• **Texto mostrado**:
- - - -

Con ese objetivo, el artículo 57 de la Ley 58/2003, de 17 de diciembre, General Tributaria señala que el valor de las rentas, productos, bienes y demás elementos determinantes de la obligación tributaria podrá ser comprobado por la Administración tributaria. En este sentido, la propia norma establece una serie de métodos o criterios a seguir por las Administraciones para determinar si el valor declarado por las partes se corresponde con el valor real o de mercado o, por el contrario, ha existido alguna eventual irregularidad.

Entendiendo la razonabilidad de esta prevención legislativa, lo que ya resulta más cuestionable es la evidente práctica administrativa, aquejada de ese maldito vicio de sentirse revistada de un aura de infalibilidad y poderes absolutos, en virtud de la cual, aplican la normativa como si de un martillo pilón se tratase, para aplicar el rodillo recaudatorio sin detenerse en minucias, como es el respeto al espíritu de la norma o la búsqueda de la verdad.

El problema de fondo es que, por muchas razones (entre otras, una eventual falta de recursos o medios), las administraciones tributarias tienden al trabajo fácil y buscar la simplificación, en aras de conseguir el máximo de regularizaciones en el menor tiempo posible. Uno de los métodos preferidos por la Administración es acudir a valores genéricos o referencias objetivas simples (al amparo del artículo 57.1.b de la LGT) como, por ejemplo, determinar el valor comprobado a partir de aplicar un coeficiente corrector genérico por población o territorio al valor catastral.

Por supuesto, las generalizaciones acaban arrasando con todos los matices y, como bien saben los que tienen alguna noción de estadística y econometría, estos valores medios sólo informan de un punto concreto, una referencia estática, y, dependiendo de la varianza o la dispersión del conjunto de valores, ese valor medio puede ser tan atípico o irrelevante como cualquier otro. Por tanto, sólo sería admisible el uso de un valor medio, una referencia objetiva, para un conjunto de elementos u operaciones, cuando exista una mayor concentración de resultados alrededor del valor medio.

Pues bien, respecto de las operaciones inmobiliarias, las diferentes administraciones tributarias, especialmente, las autonómicas, han publicado distintas instrucciones o criterios administrativos por los que, para determinar el valor de comprobación (y/o de liquidación tributaria) se aplica un coeficiente estandarizado respecto del valor catastral de los bienes inmuebles.

- - - -

• **Problemas y tareas**:
a) En el texto sobre la comprobación de valores tributarios, ¿qué artículo de qué ley permite a la Administración comprobar el valor de las rentas, productos y bienes?
b) Según el texto sobre la comprobación de valores tributarios, ¿por qué solo valdría usar un valor medio cuando los resultados se agrupan cerca de él? Respóndelo en una a tres frases.
c) Sigue escribiendo el texto sobre la comprobación de valores tributarios desde donde termina.

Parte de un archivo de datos
- - - -

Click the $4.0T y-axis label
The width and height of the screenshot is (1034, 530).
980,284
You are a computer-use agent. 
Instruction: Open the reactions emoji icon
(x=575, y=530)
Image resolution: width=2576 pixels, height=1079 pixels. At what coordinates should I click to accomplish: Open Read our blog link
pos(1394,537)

- - - -

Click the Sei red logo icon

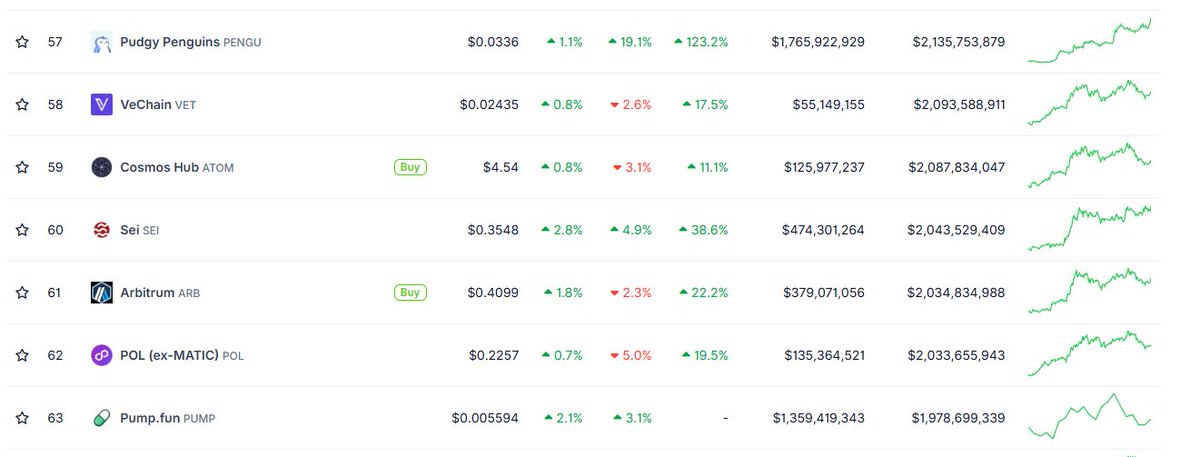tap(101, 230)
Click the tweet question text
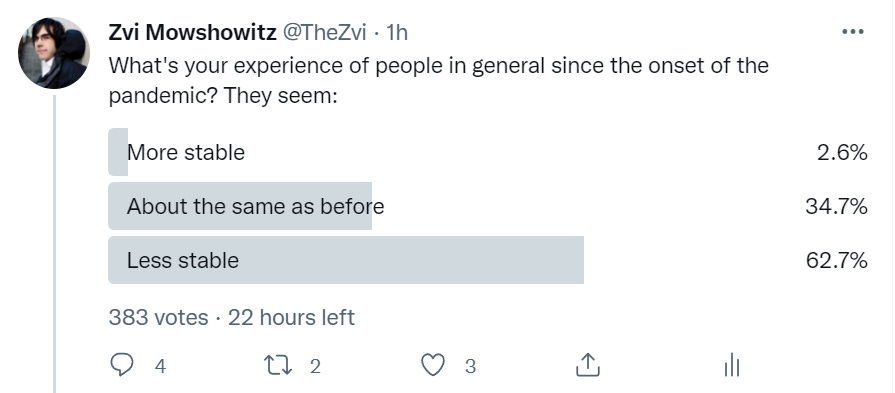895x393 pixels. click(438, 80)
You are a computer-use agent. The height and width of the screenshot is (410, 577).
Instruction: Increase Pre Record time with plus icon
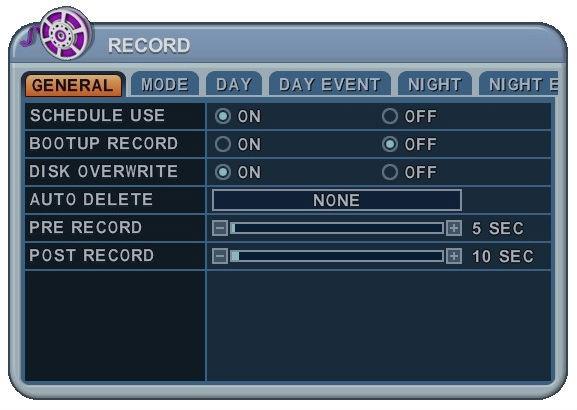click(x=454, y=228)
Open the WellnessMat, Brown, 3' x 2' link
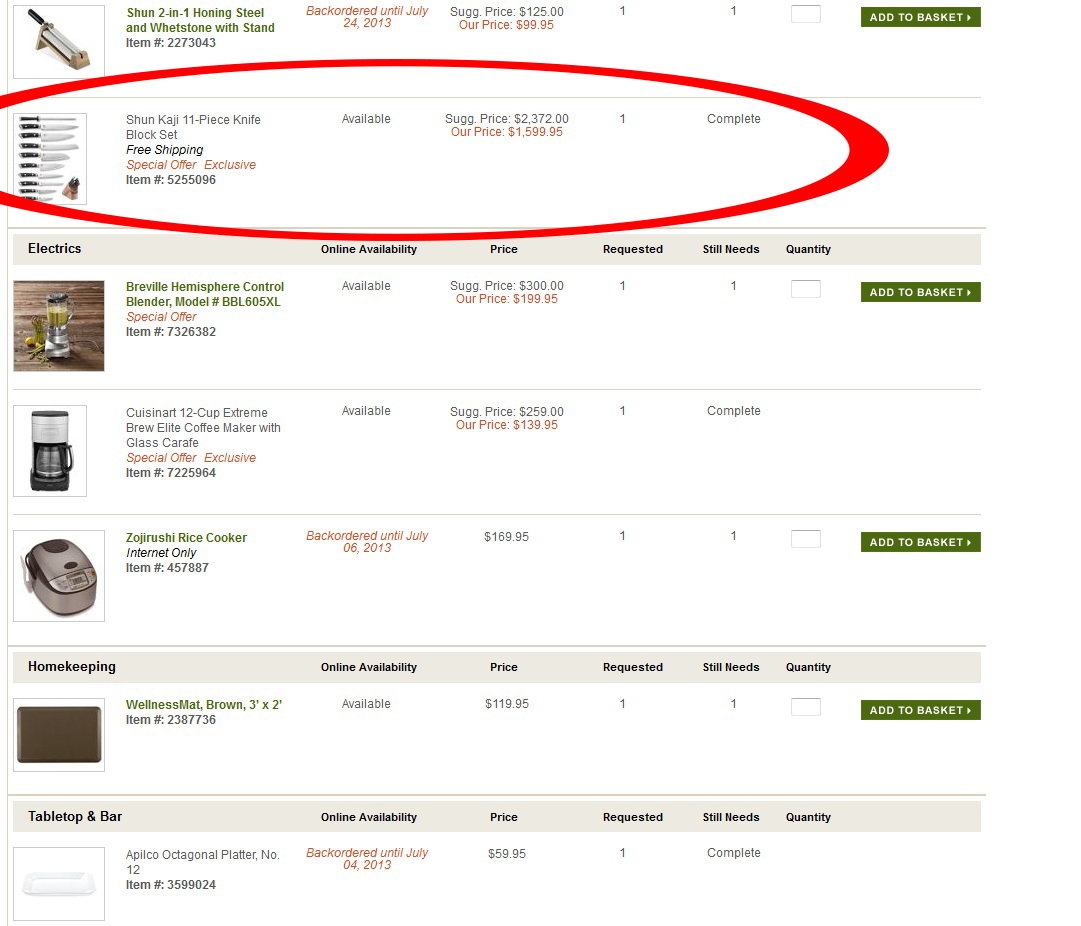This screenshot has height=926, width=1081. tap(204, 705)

- - - -

• **Respuestas esperadas**:
a) El artículo 57 de la Ley 58/2003, de 17 de diciembre, General Tributaria.

b) Porque un valor medio solo informa de un punto concreto, una referencia estática. Si los valores están muy dispersos, ese valor medio puede ser tan atípico o poco relevante como cualquier otro.

c)
Ciertamente, el valor catastral es individualizado y tiene en cuenta algunas singularidades de cada inmueble (zona, antigüedad de la construcción, superficie, etc.). Sin embargo, el valor catastral es una referencia escasamente dinámica (en el mejor de los casos, se revisan los valores cada 10 años) y no tiene en consideración elementos individuales (prueba de ello es que, en los edificios suele aplicar la misma valoración a las distintas viviendas de un bloque, basándose meramente en la superficie total, sin tener en cuenta, ubicación, orientación, estado de conservación, el uso o desgaste, etc.).

Si aparte de las dudas del valor catastral, aplicamos un mismo coeficiente multiplicador para un conjunto amplio y tan heterogéneo como es un municipio o barrio, con grandes diferencias entre los distintos inmuebles, entonces, es razonable esperar que el valor resultante, con harta frecuencia, diste mucho del valor real o de mercado.

Sin embargo, las administraciones tributarias no están para estas disquisiciones. Así que, cuando el valor declarado por los contribuyentes está por debajo de sus baremos de referencia, sin más, se dedican a cuestionar las liquidaciones tributarias y exigir la correspondiente regularización.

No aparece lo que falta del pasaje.